Pelantikan pembantu Sultan Aloeda II itu berlangsung sekitar pukul 8 pagi. Alexandra mengetahui prosesi pelantikan ketika ia sedang berkeliling untuk memantau kondisi atau aktivitas di lingkungan keraton. Seperti memantau kebersihan, kemanan, dan para pekerja. Dan itu dilakukan Alexandra nyaris tiap hari. Dan pagi kemarin itu dia terkejut.
Sementara Rahardjo Djali terlihat santai-santai saja. Dan menganggap keributan yang terjadi sebagai hal biasa. “Kalau tidak suka mari kita selesaikan semuanya secara intelektual. Karena kita ini orang-orang berpendidikan. Kita ini orang-orang yang bermartabat. Jangan menyelesaikan masalah ini secara premanisme. Kalau ada yang tidak puas dengan masalah suksesi ini, mari kita selesaikan melalui jalur hokum,” tandasnya.
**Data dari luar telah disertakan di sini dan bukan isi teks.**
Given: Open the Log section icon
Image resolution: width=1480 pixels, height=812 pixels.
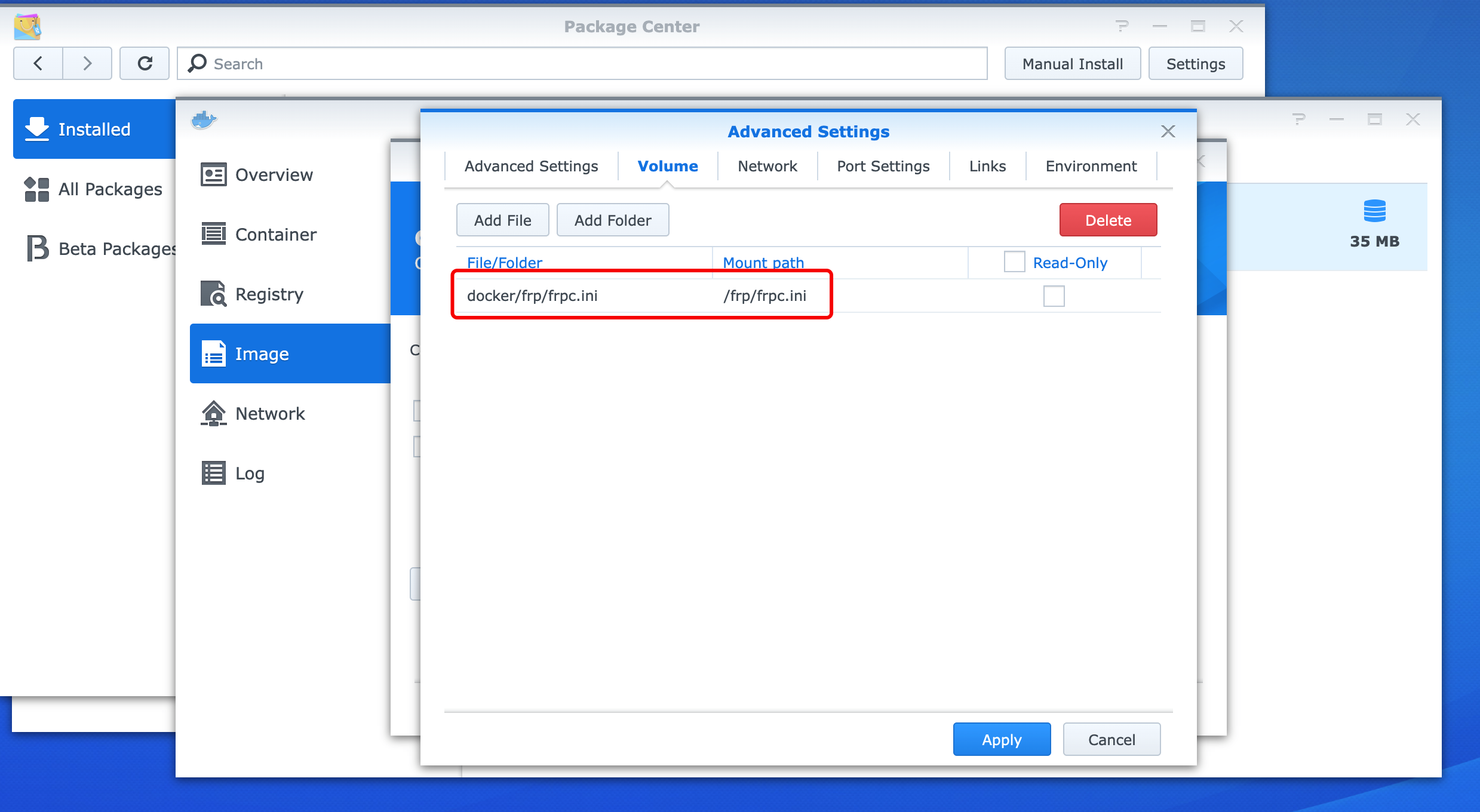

Rahardjo merasa tak harus meminta izin kepada Alexandra atau siapapun untuk melantik perangkat sultan. “Karena kami yang hadir di sini adalah keluarga besar Keraton Kasepuhan. Jadi kami tidak memerlukan izin dari siapapun juga. Dan Keraton Kasepuhan adalah satu entitas yang berbeda dari entitas yang lainnya. Di sini yang berlaku adalah hukum adat,” papar dia.
Setelah keributan itu pihak Rahardjo akan melapor ke jalur hukum. Hal yang sama dilakukan pihak Alexandra atau Luqman Zulkaedin. Dan pelantikan kemarin, kata Rahardjo, menandakan bahwa Sultan Aloeda II beserta perangkatnya yang akan bekerja di Keraton Kasepuhan sudah siap untuk melaksanakan tugas.
Ditanya soal kemungkinan menyelesaikan persoalan dengan cara duduk bersama untuk berdialog, Rahardjo justru malah berharap Luqman Zulkaedin bisa segera meninggalkan Keraton Kasepuhan secara legawa. “Kami masih tetap membuka pintu persaudaraan untuk mereka semua. Itu adalah suatu hal yang baik buat mereka,” ucap Rahardjo.
Dan jauh sebelum hari kemarin, katanya, dialog dengan pihak Arief Natadiningrat (Sultan Sepuh XIV) semasa hidup, itu sudah diusahakan oleh pihak Rahardjo. “Tetapi mereka sendiri tak mau terbuka. Dan mereka cenderung mengabaikan kami sebagai keluarga besar yang ada di sini. Di dalam setiap pengambilan keputusan untuk Keraton Kasepuhan, kami keluarga besar tidak pernah dilibatkan. Mereka hanya bertindak seolah-olah keraton milik pribadi mereka,” kata Rahardjo.